Over the last few months, I've had the sad experience of watching one of my cats begin to decline. I've had both of them since around 2002-2003, meaning they're both quite old. Beefalo, my female calico, is still doing alright; she's lost some weight but still seems pretty active and happy. Tortfeasor, my male tuxedo, is the one undergoing decline; he's lost a lot more weight to the point of being fairly bony, he's had dizziness issues, and he's no longer willing to try to jump up to the sink (where I used to give them water). I've started keeping a water bowl on the floor for him. I've done the necessary things for old cats; they've been to see the vet more often and I've been giving them more wet food. I'm just facing the realisation that I can't count on them both being with me a year from now. That's hard, both because I'm not a very social person and because they've been family to me for so long.

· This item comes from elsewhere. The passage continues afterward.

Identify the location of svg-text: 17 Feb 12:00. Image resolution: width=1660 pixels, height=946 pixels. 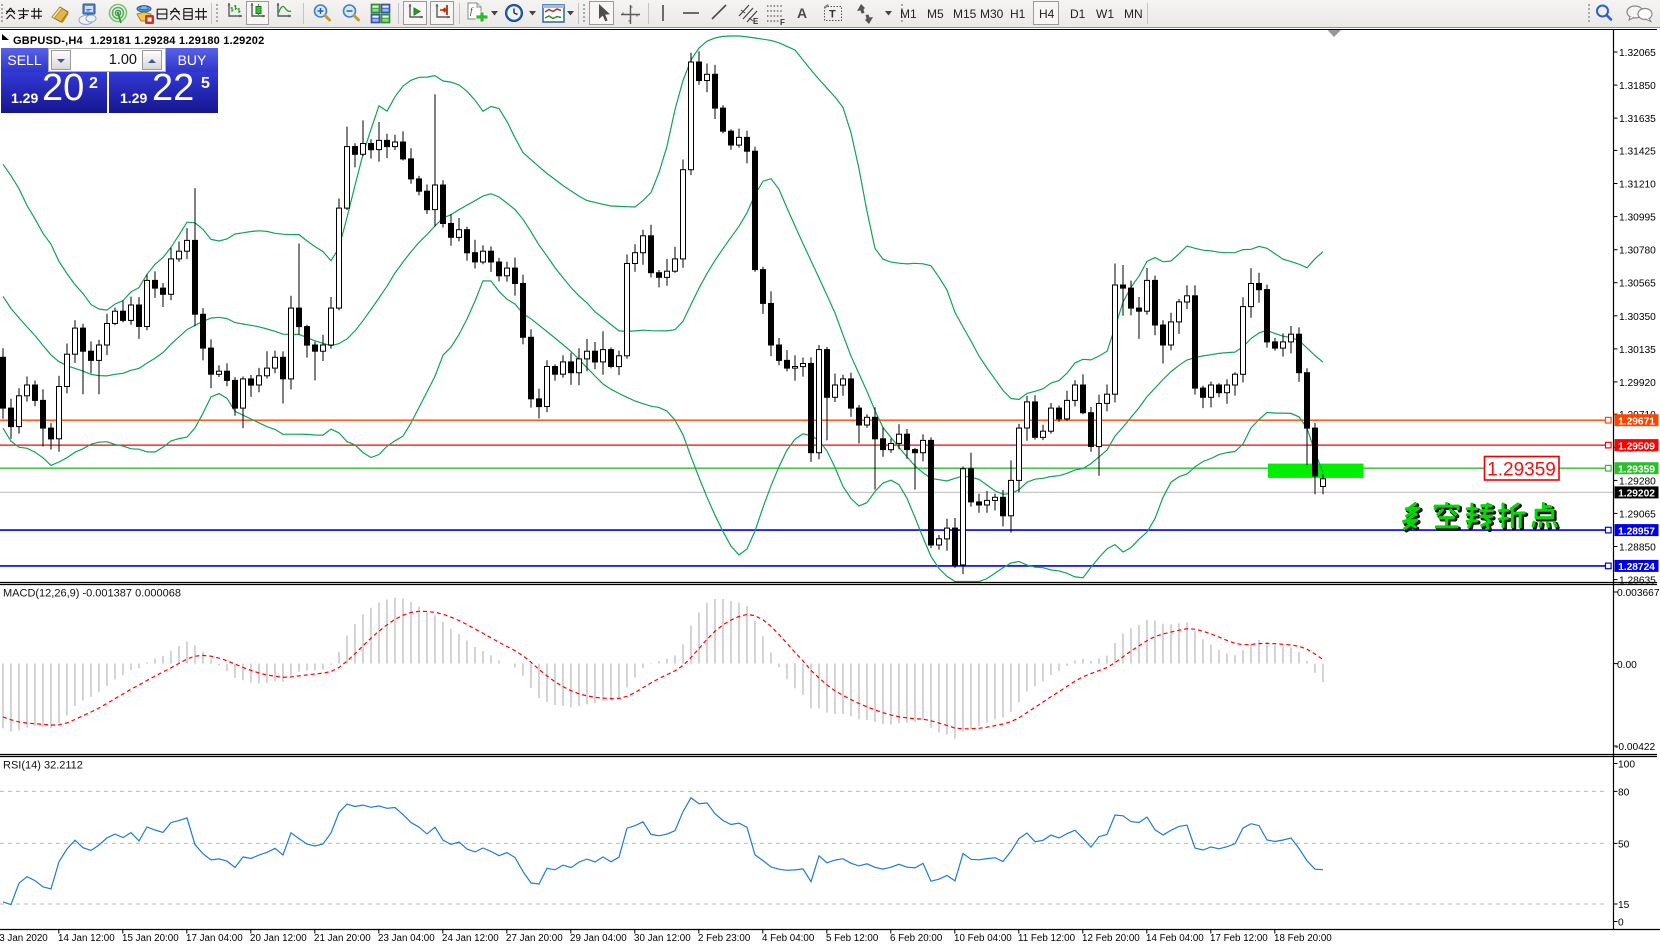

It gets me thinking about the grand patterns of life - cats have smaller cycles but I've seen the slow turning of generational clocks in my family too as my sisters and cousins have kids and older generations of my family grow fragile and die. Occasionally I almost panic at this, thinking either of myself or of losing people I care about. At other times I am at peace with it. It's strange to think of how clearly I can remember my grandmother on my mom's side's voice and personality. I think I'm realising I should stop skipping family gatherings as much as I have. I've also tried to write, in Google Docs, as much as I can remember about some of the people I miss. Maybe to remind myself-of-later what they were like, maybe to act as a record for others who never knew them. A kind of long epitaph. I wonder, if I can convince my parents and my sisters to do the same, how much agreement we'd find on what they were like. And likewise, whenever I die, I wonder if the understanding I have of myself is at all like that that others have of me.

I suspect these are just-about-universal aspects of the human condition; pretty much everybody faces mortality at some point, even if what other things people bring to that topic differs wildly. Philosophies, superstitions, notions people have of how they should-but-maybe-do-not-actually think about these things.